A man having sex with a goat, a lady groping her own breast and a naked woman sitting astride a Roman god.
While it may sound like obscure pornography, it is actually art.
The exhibition entitled ErotiCAM_Secret Room II, which is on display in the Contemporary Art Museum (CAM) in the town of Casoria near Naples, is based on images adapted from some of the erotic frescoes (mural paintings) from Roman times.
The audience are invited to leave comments on the works by either writing or drawing directly onto the pictures.
‘There is nothing here that you would not see on Facebook or daytime television,’ said Antonio Manfredi, the director of CAM, who also models for the exhibition.

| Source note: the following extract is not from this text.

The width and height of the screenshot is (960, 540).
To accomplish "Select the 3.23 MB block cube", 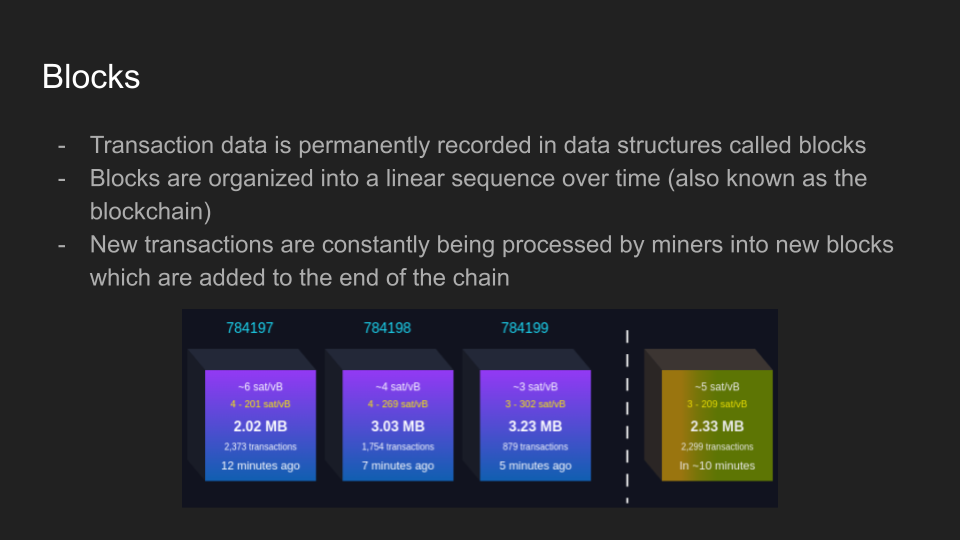I will click(535, 426).
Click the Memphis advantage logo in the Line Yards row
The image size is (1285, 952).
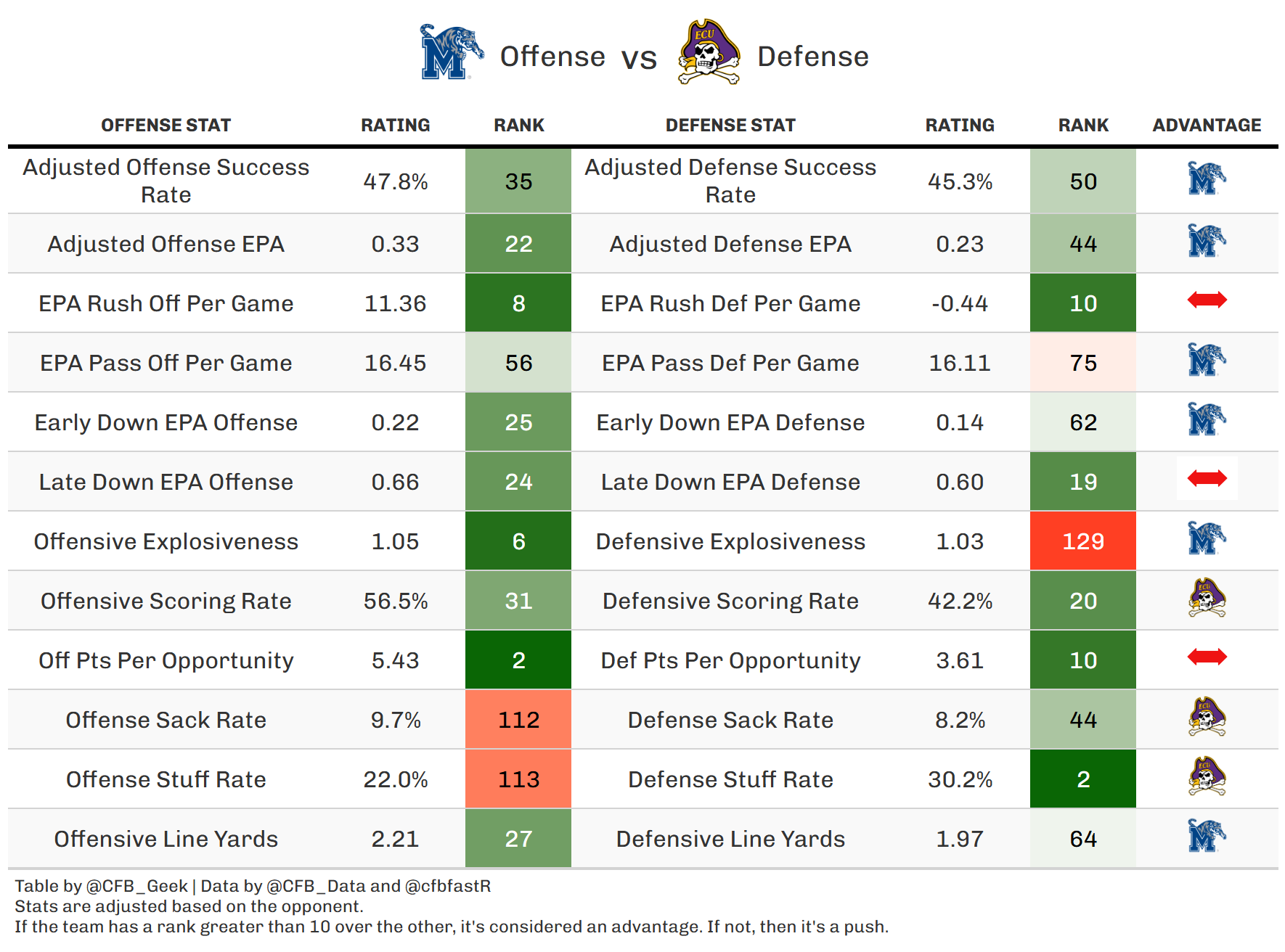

‘Even today when we talk about erotic works, it is difficult to show them. But as a politically incorrect museum, we thought that it was really interesting.’
The exhibition was conceived by TEAM[:]niel, an Austrian artist collective comprising Claudia Feyer, Daniel Feyer and Veronika Bayer, who came up with idea of inserting photos of models onto photographs of the erotic frescoes from Pompeii and Herculaneum.
The exhibition had initially been backed by the Italian Culture Ministry which gave the artists permission to photograph the ancient drawings. However it later withdrew its approval when it realised what their ultimate aims were.
Artist Veronika Bayer from Austria, who features in a sexually graphic image, said: ‘Since I regard myself to be a strong woman, I said this is my picture, I want to make this, and I’m proud of myself.
‘It’s very aesthetic. It’s not cheap pornography, although you see everything. But yes, it’s a kind of a statement for me.’
Mimmo Femiano, an Italian visitor to the museum, added: ‘Pornography is abnormal, while eroticism, on the contrary, is art.’
The museum said in a statement that the idea behind the exhibit was to ‘transfer these works into the present.’
This isn’t the first time that the CAM in Casoria has attracted controversy. In April last year it burned work from its collection in protest against the government. The museum receives no public funds and survives on donations and ticket sales.